Medtronic, Inc. and Alnylam Pharmaceuticals, Inc. announced that the companies are advancing their collaboration initiated in February, 2005, following positive pre-clinical data generated under the initial joint technology development phase of the program.
Under the terms of the agreement, Alnylam and Medtronic will focus on developing a drug-device combination for the treatment of Huntington's disease. The product is expected to consist of an RNAi therapeutic targeting the Huntington's disease gene that will be delivered by Medtronic's implantable infusion pump.
In addition, the companies may jointly decide to collaborate on the development of similar drug-device combinations using Alnylam's RNAi therapeutics platform and Medtronic's implantable infusion pump for the treatment of other neurodegenerative diseases, such as Parkinson's disease.
The agreement has also been revised as a 50/50 relationship in the United States. Medtronic will commercialize the therapy consisting of the identified RNAi compound and advanced delivery devices. In the United States, Alnylam has the opportunity to invest in clinical development of this therapy through product launch. In Europe, Medtronic is solely responsible for development and commercialization.
"We have been very pleased with the progress made to date by the scientific teams at Alnylam and Medtronic. Pre-clinical data from our Huntington's disease program provide a strong rationale to advance an RNAi therapeutic program forward for this important disease where there are simply no effective therapies for patients today," said John Maraganore, President and Chief Executive Officer of Alnylam.
"We have proven expertise in delivering targeted therapies throughout the body, while Alnylam brings leadership in the evolving science of RNAi technology," said Stephen Oesterle, M.D., Medtronic senior vice president, medicine and technology. "Together, we are well positioned to explore drug-device combinations with a goal of discovering better ways to treat serious neurodegenerative diseases."
Alnylam has reported on data in its Huntington's disease program in a number of scientific meetings. Most recently, at the Keystone Symposium "RNAi for Target Validation and as a Therapeutic" in January, 2007, Alnylam collaborators presented in vivo data demonstrating that an siRNA targeting the huntingtin gene inhibited the progression of Huntington's disease in a mouse model.

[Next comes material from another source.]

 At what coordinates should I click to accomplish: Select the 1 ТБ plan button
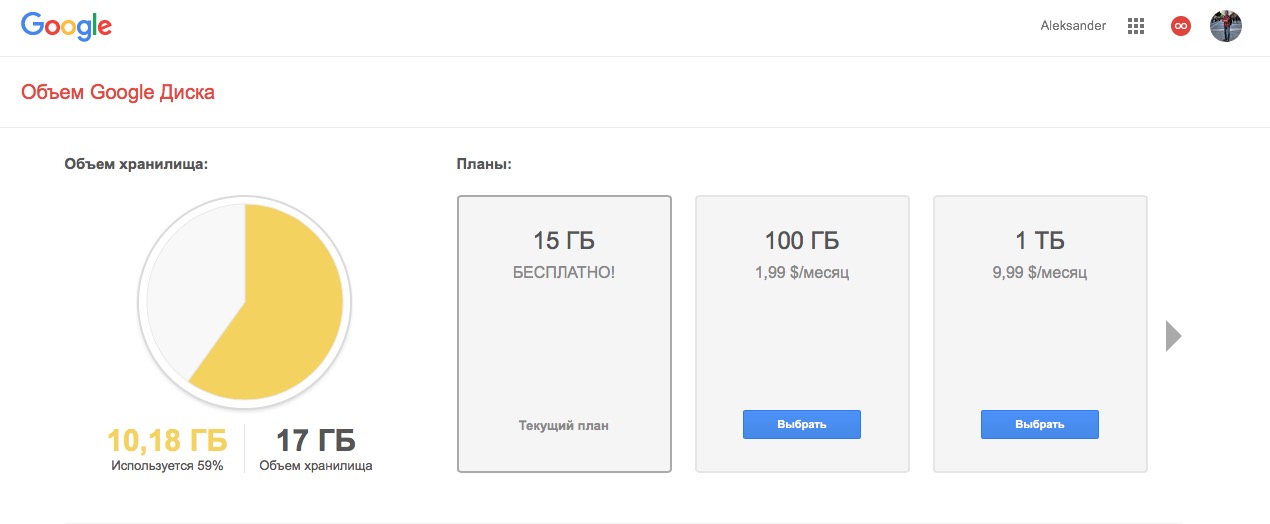pos(1039,424)
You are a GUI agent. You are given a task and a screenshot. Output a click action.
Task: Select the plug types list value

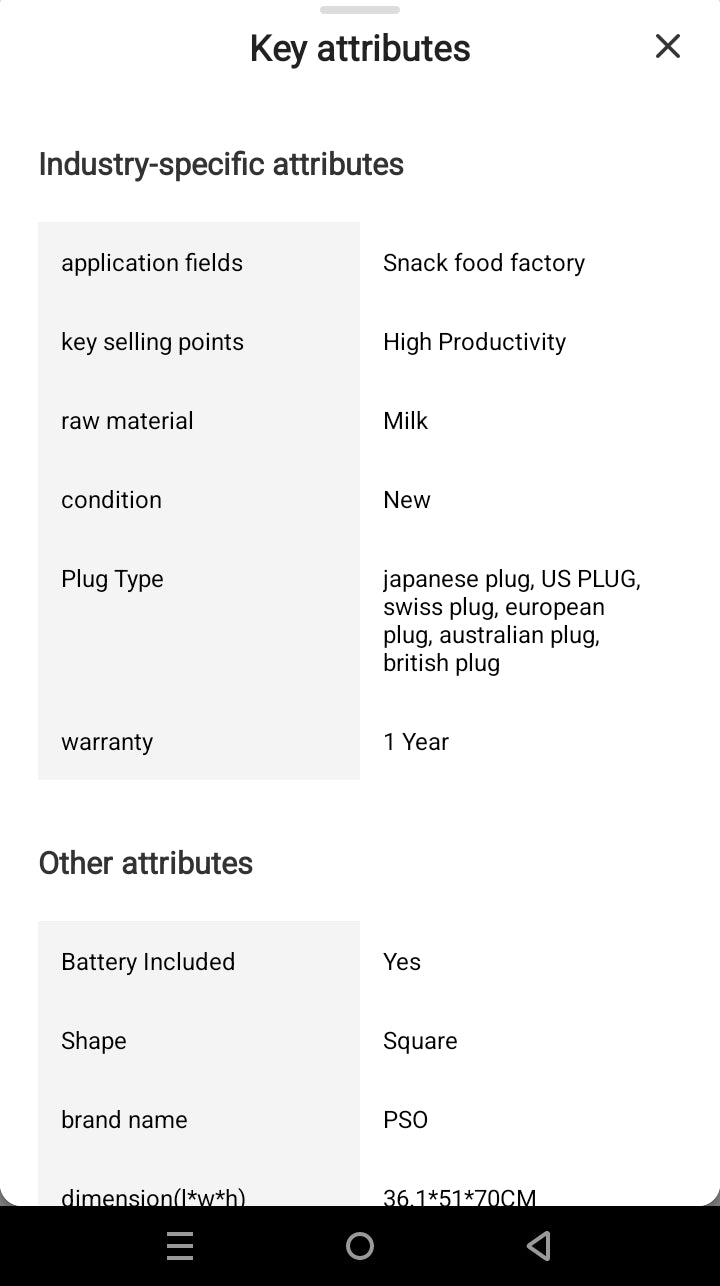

These results showed both a reduction of neuronal pathology and an improvement in abnormal behavior, where pathological protein aggregates were decreased by about 70 percent and two types of abnormal behavior - clasping and footslips - were ameliorated by approximately 50 percent and 70 percent, respectively. In addition, levels of the huntingtin protein that mediates Huntington's disease were reduced by about 70 percent.